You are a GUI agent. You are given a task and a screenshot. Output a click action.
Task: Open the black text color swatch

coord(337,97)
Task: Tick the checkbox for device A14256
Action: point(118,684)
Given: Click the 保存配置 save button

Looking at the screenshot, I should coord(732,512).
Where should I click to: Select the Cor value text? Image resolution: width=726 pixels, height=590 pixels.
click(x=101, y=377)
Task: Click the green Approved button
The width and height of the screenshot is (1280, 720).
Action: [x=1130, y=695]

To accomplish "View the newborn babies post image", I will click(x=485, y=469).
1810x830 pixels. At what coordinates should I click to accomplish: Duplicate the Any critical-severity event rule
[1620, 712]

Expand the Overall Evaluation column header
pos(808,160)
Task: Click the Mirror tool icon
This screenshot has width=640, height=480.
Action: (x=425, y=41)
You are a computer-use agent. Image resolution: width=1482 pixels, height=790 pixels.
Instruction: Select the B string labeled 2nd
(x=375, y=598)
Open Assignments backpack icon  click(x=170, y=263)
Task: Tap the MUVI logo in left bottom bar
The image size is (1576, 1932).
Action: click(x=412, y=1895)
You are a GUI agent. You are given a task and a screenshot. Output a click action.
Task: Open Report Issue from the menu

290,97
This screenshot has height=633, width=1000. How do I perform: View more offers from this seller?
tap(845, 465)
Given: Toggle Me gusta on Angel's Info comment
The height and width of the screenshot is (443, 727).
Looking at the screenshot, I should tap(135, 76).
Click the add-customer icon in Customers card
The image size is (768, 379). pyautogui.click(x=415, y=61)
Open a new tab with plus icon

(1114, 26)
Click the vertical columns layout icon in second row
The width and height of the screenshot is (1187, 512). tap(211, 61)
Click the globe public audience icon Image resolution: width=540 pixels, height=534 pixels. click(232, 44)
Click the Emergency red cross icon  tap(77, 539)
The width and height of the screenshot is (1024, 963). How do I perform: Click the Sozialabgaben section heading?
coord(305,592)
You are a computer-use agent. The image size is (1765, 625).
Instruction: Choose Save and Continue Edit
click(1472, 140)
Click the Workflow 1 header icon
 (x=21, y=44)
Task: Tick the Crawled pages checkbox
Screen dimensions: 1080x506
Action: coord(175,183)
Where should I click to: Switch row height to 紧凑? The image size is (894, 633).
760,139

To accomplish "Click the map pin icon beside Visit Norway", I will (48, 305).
----------
TASK DESCRIPTION: Your task is to give back every record exactly.

SOLUTION TO THIS TASK:
You are a GUI agent. You are given a task and a screenshot. Output a click action.
Task: Open the black text color swatch

coord(337,97)
Task: Tick the checkbox for device A14256
Action: point(118,684)
Given: Click the 保存配置 save button

Looking at the screenshot, I should coord(732,512).
Where should I click to: Select the Cor value text? Image resolution: width=726 pixels, height=590 pixels.
click(x=101, y=377)
Task: Click the green Approved button
The width and height of the screenshot is (1280, 720).
Action: [x=1130, y=695]

To accomplish "View the newborn babies post image", I will click(x=485, y=469).
1810x830 pixels. At what coordinates should I click to accomplish: Duplicate the Any critical-severity event rule
[1620, 712]

Expand the Overall Evaluation column header
pos(808,160)
Task: Click the Mirror tool icon
This screenshot has width=640, height=480.
Action: (x=425, y=41)
You are a computer-use agent. Image resolution: width=1482 pixels, height=790 pixels.
Instruction: Select the B string labeled 2nd
(x=375, y=598)
Open Assignments backpack icon  click(x=170, y=263)
Task: Tap the MUVI logo in left bottom bar
The image size is (1576, 1932).
Action: click(x=412, y=1895)
You are a GUI agent. You are given a task and a screenshot. Output a click action.
Task: Open Report Issue from the menu

290,97
This screenshot has height=633, width=1000. How do I perform: View more offers from this seller?
tap(845, 465)
Given: Toggle Me gusta on Angel's Info comment
The height and width of the screenshot is (443, 727).
Looking at the screenshot, I should tap(135, 76).
Click the add-customer icon in Customers card
The image size is (768, 379). pyautogui.click(x=415, y=61)
Open a new tab with plus icon

(1114, 26)
Click the vertical columns layout icon in second row
The width and height of the screenshot is (1187, 512). tap(211, 61)
Click the globe public audience icon Image resolution: width=540 pixels, height=534 pixels. click(232, 44)
Click the Emergency red cross icon  tap(77, 539)
The width and height of the screenshot is (1024, 963). How do I perform: Click the Sozialabgaben section heading?
coord(305,592)
You are a computer-use agent. The image size is (1765, 625).
Instruction: Choose Save and Continue Edit
click(1472, 140)
Click the Workflow 1 header icon
 (x=21, y=44)
Task: Tick the Crawled pages checkbox
Screen dimensions: 1080x506
Action: coord(175,183)
Where should I click to: Switch row height to 紧凑? The image size is (894, 633).
760,139

To accomplish "Click the map pin icon beside Visit Norway", I will (48, 305).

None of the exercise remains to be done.